Peux-tu nous redire comment s’est passée la mort de Martin ?

Adrien (à dr.), et son cousin Martin (à g.), en vacances en Corse.
Adrien : "C’était le 16 juillet 2009. On était partis en vacances en Corse avec mon cousin Martin et des amis sur le terrain de mon grand-père. C’était notre premier jour et le soir, on a fait la fête et on a décidé de prolonger en allant au bar-discothèque qui est à 300 mètres de là. Il n’y avait presque personne et nous sommes rentrés gratuitement comme nous le faisions souvent car nous connaissions bien le patron et on allait souvent y faire un tour, puis on repartait jouer de la guitare sur la plage.

Mais ce soir-là, un videur s’en est pris à nous et, quand il a vu qu’un ami avait apporté un fond de bouteille de rosé, il s’est mis en colère. Martin a voulu parler calmement avec lui, mais il nous a dit de sortir. On s’est retrouvé dehors sur le parking et là, tout a été très vite.
Le videur a sorti une arme, j’étais à côté de Martin et j’ai eu le réflexe de reculer quand j’ai vu l’arme. Il l’a pointée vers Martin, presque à bout portant et il a dit « Recule, recule !». Martin a sans doute été tétanisé, il n’a pas reculé et l’homme a tiré dans sa poitrine et puis il s’est sauvé.

Martin lui, a fait quelques pas sur la route, il criait de douleur et puis il s’est écroulé. Je me suis précipité vers lui mais j’ai vu qu’il avait été touché au cœur. J’ai dit aux autres d’appeler les secours et j’ai essayé de faire un massage cardiaque, du bouche à bouche, mais il n’y avait rien à faire. Les pompiers n’ont rien pu faire non plus quand ils sont arrivés.

Tu as vu mourir ton cousin, mais tu en parles de façon paisible…

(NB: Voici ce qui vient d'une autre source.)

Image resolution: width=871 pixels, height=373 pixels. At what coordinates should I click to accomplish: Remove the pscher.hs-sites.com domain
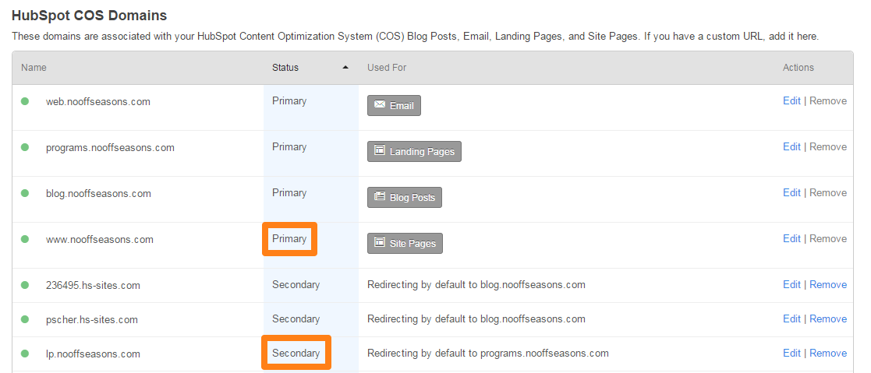point(827,318)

Ce qui m’a énormément marqué, c’est qu’il y avait tous nos amis sur le parking autour du corps de Martin et je ne sais pas pourquoi, ils se sont tous mis spontanément à prier. Pourtant, ce n’était pas des jeunes très religieux ; mais c’est venu comme ça. C’était à la fois très triste et très beau. Le lendemain aussi, après la nuit à la gendarmerie, on s’est retrouvé sur le terrain à 18 jeunes, et on a passé toute la journée à prier et à téléphoner aux familles pour annoncer la mort de Martin. C’était dur, mais on se soutenait les uns les autres, c’était une aide énorme.

Et puis ce qui m’a marqué, c’est le sourire de Martin avant sa mort. Je ne sais pas ce qui m’a pris mais je lui ai glissé au creux de l’oreille « Garde-nous une place au paradis ». Je ne sais pas s’il m’a entendu mais il a souri, et il est parti. C’était à peu près deux minutes avant d’expirer, après le temps de souffrance où il criait, il semblait apaisé. Cela m’a beaucoup aidé par la suite à garder l’espérance.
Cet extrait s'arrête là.